◆ **Exercise brief**
Copy, exactly and without additions, every line in the records below from the one holding "Be My Eyes Trust Center (293, 2316)" through the one holding "[Visit our Instagram page] (129, 2423)", both ends included.

-- Provided information follows --

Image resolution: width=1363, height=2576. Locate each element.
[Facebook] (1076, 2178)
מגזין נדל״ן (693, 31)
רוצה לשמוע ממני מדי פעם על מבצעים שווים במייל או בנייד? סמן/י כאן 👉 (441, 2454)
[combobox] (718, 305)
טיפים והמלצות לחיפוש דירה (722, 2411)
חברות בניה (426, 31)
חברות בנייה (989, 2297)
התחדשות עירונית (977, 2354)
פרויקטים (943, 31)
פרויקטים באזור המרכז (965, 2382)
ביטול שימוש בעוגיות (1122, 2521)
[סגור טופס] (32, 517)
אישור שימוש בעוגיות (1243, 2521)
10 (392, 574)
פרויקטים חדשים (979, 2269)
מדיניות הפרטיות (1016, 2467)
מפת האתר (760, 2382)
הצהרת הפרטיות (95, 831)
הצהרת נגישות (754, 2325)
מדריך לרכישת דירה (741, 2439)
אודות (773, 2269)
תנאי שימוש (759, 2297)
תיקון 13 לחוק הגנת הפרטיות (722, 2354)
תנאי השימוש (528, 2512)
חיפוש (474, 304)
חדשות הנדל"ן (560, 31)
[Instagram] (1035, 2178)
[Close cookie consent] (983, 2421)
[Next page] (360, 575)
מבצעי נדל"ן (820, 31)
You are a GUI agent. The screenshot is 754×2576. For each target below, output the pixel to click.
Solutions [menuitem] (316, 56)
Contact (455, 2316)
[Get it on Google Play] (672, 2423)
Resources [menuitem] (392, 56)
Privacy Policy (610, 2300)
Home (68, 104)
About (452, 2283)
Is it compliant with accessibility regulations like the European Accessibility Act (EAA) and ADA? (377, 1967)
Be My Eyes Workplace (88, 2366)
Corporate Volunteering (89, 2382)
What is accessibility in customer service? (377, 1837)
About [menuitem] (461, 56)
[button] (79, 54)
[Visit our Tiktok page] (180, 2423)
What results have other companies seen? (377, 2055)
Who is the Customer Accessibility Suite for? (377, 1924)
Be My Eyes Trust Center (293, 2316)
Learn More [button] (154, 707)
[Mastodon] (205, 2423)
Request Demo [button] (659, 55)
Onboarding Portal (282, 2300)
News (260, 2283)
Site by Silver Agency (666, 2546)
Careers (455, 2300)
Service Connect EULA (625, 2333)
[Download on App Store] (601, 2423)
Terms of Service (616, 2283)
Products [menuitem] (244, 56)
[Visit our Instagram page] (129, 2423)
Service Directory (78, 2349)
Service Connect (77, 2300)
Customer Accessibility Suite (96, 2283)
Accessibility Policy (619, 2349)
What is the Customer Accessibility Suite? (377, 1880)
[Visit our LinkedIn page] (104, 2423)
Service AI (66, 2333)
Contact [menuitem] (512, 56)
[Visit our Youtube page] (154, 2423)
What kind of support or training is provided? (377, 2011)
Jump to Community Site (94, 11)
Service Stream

-- Provided information concluded --

◆ **Finished task**
Be My Eyes Trust Center (293, 2316)
Learn More [button] (154, 707)
[Mastodon] (205, 2423)
Request Demo [button] (659, 55)
Onboarding Portal (282, 2300)
News (260, 2283)
Site by Silver Agency (666, 2546)
Careers (455, 2300)
Service Connect EULA (625, 2333)
[Download on App Store] (601, 2423)
Terms of Service (616, 2283)
Products [menuitem] (244, 56)
[Visit our Instagram page] (129, 2423)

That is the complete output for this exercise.